Bernoulli Distribution with Serial Correlation

alec's picture

A random sample of length n drawn from Bernoulli distribution with probability of success prob, that has a correlation c with itself shifted back lag steps, can be generated using following procedure,

SampleWithCorr:=proc(prob::And(numeric,satisfies(c->c>=0 and c<=1)),
lag::posint,c::And(numeric,satisfies(c->c<=1 and c>=-1)),n::posint)
local X,B,S,C,s,i;
uses Statistics;
X:=RandomVariable(Bernoulli(prob));
S:=Sample(X,n);
if n<=lag or s=0 then S else
s:=signum(c);
B:=RandomVariable(Bernoulli(abs(c)));
C:=Sample(B,n-lag);
if s=1 then 
for i from lag+1 to n do
if C[i-lag]=1 then S[i]:=S[i-lag] fi od;
else for i from lag+1 to n do
if C[i-lag]=1 then S[i]:=1-S[i-lag] fi od
fi fi; S end:

For example,

S:=SampleWithCorr(1/2,1,-0.7,10000);

                       [ 10000 Element Row Vector ]
                  S := [ Data Type: float[8]      ]
                       [ Storage: rectangular     ]
                       [ Order: Fortran_order     ]

Statistics:-Correlation(S[1..9999],S[2..10000]);

                            -.6973705688

Edit 1: Erik Postma noticed that it gives a distribution with different probability of success in cases with prob not equal 1/2 for negative correlation. Any suggestions?

Acknowledgements: The idea (for prob = 1/2) belongs to alex_01. The implementation (not perfect, but working) is mine. I am thankful to Erik Postma noticing the problem for negative correlations in cases with prob not equal 1/2.

Alec

Comments

epostma's picture

Extension for negative correlation

Alec and I thought about the issue for negative correlation a bit more, and thanks to our conversation I've managed to convince at least myself that the following will work.

So let me state the problem once more. We intend to produce a vector S of random numbers such that each number individually is Bernoulli distributed with success probability prob, and such that the correlation of the S[i] and the S[i - lag] is c. The idea behind the code above is to first generate a sequence of independent numbers, all Bernoulli with success probability prob, and then for a fraction abs(c) of them, set S[i] equal to S[i - lag] (if c is positive) or to 1 - S[i - lag] (if c is negative). This will give the right correlation in all cases, but it will destroy the expected value (or success probability) of the sample if c is negative and prob is different from 0.5. Since the code above already works for c >= 0, we assume c < 0 from now on.

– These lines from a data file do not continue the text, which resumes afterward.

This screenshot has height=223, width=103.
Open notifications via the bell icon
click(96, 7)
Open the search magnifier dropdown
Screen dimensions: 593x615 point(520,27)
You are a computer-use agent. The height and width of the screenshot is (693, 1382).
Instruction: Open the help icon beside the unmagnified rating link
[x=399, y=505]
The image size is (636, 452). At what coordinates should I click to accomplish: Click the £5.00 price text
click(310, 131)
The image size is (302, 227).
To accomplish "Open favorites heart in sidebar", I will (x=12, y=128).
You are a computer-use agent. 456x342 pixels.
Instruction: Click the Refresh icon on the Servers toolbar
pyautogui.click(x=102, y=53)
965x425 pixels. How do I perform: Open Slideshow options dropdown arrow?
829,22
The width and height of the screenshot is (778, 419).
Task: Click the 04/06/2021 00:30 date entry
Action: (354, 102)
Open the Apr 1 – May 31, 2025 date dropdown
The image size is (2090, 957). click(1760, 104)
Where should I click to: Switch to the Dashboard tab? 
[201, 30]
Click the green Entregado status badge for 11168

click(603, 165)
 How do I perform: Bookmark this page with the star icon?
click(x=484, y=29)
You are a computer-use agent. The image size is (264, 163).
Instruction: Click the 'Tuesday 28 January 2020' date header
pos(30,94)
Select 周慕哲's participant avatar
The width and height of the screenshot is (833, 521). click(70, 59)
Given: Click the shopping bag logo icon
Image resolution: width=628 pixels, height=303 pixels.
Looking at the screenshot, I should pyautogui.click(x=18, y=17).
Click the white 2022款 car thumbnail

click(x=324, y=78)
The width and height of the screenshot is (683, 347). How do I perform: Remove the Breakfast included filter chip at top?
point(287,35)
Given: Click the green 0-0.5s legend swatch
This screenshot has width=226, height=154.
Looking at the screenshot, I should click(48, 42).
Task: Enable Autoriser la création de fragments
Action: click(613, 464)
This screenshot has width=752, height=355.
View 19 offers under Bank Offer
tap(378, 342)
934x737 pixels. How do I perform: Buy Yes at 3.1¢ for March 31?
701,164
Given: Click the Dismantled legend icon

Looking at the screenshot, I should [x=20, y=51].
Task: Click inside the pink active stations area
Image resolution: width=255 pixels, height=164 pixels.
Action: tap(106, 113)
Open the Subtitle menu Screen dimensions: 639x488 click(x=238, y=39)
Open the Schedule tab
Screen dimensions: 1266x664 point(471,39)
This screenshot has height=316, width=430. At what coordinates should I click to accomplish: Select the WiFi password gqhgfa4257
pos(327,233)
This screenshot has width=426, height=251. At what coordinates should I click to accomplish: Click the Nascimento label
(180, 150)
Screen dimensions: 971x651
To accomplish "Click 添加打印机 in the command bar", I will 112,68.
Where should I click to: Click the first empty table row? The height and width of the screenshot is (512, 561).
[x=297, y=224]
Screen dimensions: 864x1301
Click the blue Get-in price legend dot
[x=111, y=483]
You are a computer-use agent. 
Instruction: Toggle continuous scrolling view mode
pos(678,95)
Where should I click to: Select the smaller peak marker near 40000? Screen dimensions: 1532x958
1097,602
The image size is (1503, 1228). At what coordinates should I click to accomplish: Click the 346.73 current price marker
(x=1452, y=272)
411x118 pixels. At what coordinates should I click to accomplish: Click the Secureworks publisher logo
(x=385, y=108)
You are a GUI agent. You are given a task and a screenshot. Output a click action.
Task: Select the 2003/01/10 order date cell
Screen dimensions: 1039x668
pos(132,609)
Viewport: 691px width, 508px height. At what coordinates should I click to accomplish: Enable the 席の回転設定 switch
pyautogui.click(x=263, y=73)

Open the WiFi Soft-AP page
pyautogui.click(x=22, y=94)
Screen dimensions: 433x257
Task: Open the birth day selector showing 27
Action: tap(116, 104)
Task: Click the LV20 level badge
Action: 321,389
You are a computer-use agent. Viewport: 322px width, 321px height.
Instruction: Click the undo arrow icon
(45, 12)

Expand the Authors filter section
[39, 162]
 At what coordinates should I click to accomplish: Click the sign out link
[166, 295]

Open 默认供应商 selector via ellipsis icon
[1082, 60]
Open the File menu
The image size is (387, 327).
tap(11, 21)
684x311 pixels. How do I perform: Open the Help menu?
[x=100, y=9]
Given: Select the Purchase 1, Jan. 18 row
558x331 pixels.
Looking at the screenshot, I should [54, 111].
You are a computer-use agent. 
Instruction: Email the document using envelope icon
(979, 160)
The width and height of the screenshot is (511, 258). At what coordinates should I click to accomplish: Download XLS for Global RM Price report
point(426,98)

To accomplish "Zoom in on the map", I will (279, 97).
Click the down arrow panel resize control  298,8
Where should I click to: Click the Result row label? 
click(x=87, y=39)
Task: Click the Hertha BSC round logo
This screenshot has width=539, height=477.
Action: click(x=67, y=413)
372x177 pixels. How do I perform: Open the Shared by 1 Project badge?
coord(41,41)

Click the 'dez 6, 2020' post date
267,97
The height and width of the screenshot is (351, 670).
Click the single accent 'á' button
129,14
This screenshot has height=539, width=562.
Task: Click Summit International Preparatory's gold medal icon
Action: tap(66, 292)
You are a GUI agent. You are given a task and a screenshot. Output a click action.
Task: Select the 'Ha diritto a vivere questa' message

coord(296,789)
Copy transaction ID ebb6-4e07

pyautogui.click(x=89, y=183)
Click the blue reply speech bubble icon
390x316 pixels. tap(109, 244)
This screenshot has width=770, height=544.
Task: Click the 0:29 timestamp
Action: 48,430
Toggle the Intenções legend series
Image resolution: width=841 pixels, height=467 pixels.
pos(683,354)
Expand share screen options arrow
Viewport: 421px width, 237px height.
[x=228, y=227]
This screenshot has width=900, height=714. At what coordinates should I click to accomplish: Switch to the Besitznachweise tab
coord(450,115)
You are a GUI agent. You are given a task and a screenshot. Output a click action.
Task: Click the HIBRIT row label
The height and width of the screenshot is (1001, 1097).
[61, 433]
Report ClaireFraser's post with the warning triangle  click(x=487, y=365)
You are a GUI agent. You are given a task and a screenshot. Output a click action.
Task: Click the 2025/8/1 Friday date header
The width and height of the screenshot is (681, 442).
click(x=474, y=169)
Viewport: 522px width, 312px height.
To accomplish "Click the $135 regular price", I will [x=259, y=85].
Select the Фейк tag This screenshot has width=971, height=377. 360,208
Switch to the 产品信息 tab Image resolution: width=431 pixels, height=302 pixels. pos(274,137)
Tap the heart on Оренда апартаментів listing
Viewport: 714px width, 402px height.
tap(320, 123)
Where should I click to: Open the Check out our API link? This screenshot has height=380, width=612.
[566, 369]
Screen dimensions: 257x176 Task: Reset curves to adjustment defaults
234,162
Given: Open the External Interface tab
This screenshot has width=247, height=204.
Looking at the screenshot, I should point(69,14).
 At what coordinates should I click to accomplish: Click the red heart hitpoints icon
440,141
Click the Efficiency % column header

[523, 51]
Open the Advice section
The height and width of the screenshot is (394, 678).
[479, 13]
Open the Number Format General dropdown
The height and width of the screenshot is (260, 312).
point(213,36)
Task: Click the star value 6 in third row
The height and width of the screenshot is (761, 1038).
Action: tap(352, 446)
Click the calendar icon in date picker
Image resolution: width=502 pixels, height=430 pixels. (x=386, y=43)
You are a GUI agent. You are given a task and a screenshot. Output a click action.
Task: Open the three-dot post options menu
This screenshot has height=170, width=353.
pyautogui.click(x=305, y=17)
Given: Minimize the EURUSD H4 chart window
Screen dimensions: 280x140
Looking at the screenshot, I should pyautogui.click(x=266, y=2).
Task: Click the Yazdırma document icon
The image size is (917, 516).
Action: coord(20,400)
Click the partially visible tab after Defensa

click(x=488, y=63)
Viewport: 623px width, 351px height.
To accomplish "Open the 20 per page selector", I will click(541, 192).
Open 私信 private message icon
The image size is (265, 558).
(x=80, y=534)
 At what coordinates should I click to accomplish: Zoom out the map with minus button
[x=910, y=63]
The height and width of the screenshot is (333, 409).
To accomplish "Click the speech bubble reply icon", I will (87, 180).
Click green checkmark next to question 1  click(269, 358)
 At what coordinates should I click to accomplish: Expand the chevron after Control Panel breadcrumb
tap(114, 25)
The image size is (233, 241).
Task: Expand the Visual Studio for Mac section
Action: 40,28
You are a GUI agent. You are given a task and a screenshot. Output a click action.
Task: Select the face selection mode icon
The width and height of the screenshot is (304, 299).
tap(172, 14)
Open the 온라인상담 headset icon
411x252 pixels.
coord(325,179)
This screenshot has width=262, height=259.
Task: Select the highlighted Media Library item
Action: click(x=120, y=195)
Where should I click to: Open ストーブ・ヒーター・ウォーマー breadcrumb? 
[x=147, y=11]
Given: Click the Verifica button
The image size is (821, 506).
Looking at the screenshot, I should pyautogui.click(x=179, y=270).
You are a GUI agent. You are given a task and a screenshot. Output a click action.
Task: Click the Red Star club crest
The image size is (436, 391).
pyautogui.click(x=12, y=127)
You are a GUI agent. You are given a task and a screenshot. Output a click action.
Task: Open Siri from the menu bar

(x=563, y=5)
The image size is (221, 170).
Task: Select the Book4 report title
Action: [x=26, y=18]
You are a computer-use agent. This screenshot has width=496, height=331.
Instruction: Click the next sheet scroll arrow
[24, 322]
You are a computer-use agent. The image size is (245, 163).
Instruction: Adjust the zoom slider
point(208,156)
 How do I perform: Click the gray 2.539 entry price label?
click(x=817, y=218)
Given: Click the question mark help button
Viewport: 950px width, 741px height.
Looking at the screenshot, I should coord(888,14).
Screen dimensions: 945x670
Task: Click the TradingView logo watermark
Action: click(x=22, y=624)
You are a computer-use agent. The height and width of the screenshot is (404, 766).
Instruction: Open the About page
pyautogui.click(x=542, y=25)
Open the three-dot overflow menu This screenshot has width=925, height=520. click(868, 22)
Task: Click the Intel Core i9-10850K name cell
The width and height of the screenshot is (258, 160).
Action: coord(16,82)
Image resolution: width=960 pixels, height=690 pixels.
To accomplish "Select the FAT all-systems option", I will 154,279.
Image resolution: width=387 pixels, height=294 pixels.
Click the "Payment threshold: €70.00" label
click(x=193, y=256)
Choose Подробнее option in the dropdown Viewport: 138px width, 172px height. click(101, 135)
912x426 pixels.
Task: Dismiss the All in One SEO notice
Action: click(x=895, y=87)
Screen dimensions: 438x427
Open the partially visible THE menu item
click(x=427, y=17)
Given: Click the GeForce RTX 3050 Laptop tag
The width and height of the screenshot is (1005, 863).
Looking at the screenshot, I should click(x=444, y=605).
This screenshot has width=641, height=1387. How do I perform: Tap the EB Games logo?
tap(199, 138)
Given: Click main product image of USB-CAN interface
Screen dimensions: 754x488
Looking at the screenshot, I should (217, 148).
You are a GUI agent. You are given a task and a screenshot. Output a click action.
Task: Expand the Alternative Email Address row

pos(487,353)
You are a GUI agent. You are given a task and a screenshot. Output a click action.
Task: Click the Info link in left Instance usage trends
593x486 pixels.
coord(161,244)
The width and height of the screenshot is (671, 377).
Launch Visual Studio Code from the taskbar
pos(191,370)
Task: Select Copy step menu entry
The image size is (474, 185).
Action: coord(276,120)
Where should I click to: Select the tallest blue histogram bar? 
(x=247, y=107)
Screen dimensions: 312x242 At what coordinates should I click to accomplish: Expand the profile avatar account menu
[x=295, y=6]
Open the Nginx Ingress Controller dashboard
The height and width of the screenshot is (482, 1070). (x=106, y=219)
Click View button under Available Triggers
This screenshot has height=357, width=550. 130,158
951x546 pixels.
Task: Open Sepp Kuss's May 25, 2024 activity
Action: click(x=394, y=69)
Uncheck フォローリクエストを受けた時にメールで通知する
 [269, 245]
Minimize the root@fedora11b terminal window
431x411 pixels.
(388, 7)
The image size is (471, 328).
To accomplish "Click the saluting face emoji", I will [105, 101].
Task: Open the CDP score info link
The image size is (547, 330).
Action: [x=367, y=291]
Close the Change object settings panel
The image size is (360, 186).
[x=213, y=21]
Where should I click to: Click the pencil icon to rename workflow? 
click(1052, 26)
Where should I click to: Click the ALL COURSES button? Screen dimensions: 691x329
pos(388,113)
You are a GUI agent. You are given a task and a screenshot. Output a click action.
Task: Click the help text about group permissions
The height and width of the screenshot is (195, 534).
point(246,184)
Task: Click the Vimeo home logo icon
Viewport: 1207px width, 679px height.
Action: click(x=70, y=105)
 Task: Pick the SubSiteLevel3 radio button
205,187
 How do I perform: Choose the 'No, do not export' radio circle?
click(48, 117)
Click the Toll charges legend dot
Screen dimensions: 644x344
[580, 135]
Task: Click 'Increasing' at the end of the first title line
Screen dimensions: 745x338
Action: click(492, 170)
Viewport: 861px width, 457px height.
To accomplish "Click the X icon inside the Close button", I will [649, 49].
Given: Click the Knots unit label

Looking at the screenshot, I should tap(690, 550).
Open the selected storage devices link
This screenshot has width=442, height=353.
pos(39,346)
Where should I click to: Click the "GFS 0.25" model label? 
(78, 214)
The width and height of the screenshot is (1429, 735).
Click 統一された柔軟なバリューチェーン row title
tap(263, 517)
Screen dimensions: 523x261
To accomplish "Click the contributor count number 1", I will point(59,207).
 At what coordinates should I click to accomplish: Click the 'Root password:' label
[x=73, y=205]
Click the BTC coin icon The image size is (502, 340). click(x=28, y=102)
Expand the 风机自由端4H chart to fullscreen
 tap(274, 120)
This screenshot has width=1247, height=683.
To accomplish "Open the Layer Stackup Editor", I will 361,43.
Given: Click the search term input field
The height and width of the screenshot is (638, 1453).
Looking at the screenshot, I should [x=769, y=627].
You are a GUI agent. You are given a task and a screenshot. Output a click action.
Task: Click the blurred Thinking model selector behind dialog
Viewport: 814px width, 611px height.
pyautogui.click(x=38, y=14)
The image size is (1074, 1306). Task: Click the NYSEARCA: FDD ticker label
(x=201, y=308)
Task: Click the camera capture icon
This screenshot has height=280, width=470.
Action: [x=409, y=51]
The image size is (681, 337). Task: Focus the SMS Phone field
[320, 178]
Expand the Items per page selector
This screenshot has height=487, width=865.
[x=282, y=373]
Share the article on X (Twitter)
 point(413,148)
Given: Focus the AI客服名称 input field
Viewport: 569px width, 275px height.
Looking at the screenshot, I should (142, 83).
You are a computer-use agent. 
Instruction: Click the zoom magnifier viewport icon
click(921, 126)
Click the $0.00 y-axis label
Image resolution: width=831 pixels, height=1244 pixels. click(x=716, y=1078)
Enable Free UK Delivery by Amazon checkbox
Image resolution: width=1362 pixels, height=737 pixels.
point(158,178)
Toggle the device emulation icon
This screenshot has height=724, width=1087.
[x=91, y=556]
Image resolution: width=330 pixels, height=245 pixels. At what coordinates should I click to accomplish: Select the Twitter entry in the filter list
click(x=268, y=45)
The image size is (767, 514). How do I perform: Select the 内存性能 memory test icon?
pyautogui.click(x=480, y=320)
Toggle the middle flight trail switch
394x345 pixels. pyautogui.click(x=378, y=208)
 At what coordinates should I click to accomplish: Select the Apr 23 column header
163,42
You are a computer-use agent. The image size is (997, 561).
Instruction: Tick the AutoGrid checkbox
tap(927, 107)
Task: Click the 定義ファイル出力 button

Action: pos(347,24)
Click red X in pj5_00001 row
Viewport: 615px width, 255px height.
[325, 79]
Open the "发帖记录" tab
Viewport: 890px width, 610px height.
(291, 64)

One solution is to simply set the initial sample using some other success probability than prob, which may require changing the fraction of numbers that we change from abs(c) to something else. If in the end, we still get expected value prob for each entry, and lag-delayed autocorrelation c, then all is fine.

The first lag entries of S are never changed after generating them initially, so we need to generate them with success probability prob. Let us assume we generate the n - lag other entries with success probability q, and then for a fraction r of them, we set S[i] equal to 1 - S[i - lag]. We will determine the values of q and r that give expected value prob and correlation c later.

So suppose that we have generated all initial values of S and are now in the process of setting S[i] equal to 1 - S[i - lag] for some i. In particular, suppose we have processed the entries S[j] for j < i. Then currently E(S[j]) is equal to prob for j < i and it is equal to q for j >= i. With probability r, we set S[i] equal to 1 - S[i - lag], and otherwise we leave it as is; the expected value of S[i] after this operation will be r(1 - prob) + (1 - r)q. This should be equal to prob, so we have:

r(1 - prob) + (1 - r)q = prob.

Now for the correlation. The correlation of S[i] with S[i - lag] can be defined as

(E(S[i] * S[i - lag]) - E(S[i]) * E(S[i - lag]))/sqrt((E(S[i]^2) - E(S[i])^2)*(E(S[i - lag]^2) - E(S[i - lag])^2)) = (E(S[i] * S[i - lag]) - prob^2)/(prob - prob^2).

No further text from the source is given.